Allo stesso tempo, gli effetti del Covid-19 non sono stati uguali per tutti, con una distribuzione in termini di morti, costi sanitari e costi sociali che ha invece amplificato la subalternità delle vite e dei luoghi di scarto. I primi studi sociali della pandemia hanno ad esempio evidenziato che negli Stati Uniti i tassi di mortalità tra le minoranze etniche (in particolare afro-americani, latinoamericani e nativi) siano di gran lunga superiori alla media[4].
Ed è proprio in questa (ennesima) ambivalenza del Wasteocene che si sono incuneate le esperienze di mutualismo che conosciamo bene, secondo Armiero capace di dare vita a pratiche di commoning che nel tentare di riprodurre risorse e comunità hanno cercato di smantellare il progetto alterizzante delle wasting relationship (p. 82). L’autore cita l’esperienza milanese delle Brigate, ma si potrebbero fare centinaia di altri esempi disseminati in Italia e nel resto del mondo. Progetti che probabilmente nella fase post-pandemica non hanno espresso a pieno il potenziale politico che contenevano, ma che rimangono esempi di attivazione dal basso importanti e replicabili.

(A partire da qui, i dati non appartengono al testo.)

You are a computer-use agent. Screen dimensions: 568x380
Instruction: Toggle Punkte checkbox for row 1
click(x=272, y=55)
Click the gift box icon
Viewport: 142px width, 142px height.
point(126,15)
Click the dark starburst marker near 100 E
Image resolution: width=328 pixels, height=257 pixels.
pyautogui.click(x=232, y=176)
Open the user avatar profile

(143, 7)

In conclusione, il libro di Marco Armiero ha numerosi pregi. Come è ormai prassi per gli autori più radicali che abitano il variegato mondo dell’ecologia politica (si pensi al già citato Malm, a Razmig Keucheyan, ma anche ad Emanuele Leonardi), anche in questo caso non ci si ferma alla pura elaborazione teorica, ma si offrono strumenti strategico-politici, si mette realmente nelle mani dei movimenti quella “cassetta degli attrezzi” di gramsciana memoria. Probabilmente, il maggior credito che acquisisce l’autore è quello di insistere molto sulla politicizzazione della crisi ecologica, sul superare completamente l’approccio unicamente tecnico e scientista e anche l’incombenza di dover per forza “trovare soluzioni”. Armiero cita molto spesso Naomi Klein ed è proprio a lei che deve l’idea che esiste una relazione strettissima tra la ricerca di soluzioni e cultura dell’emergenza nella prassi politica contemporanea. Forse, come movimenti, dobbiamo imparare a eccedere questa prassi, a ragionare su categorie di complessità che implicano innanzitutto il ribaltamento dei rapporti di classe e di potere per mutare il ciclo storico della crisi ecologica.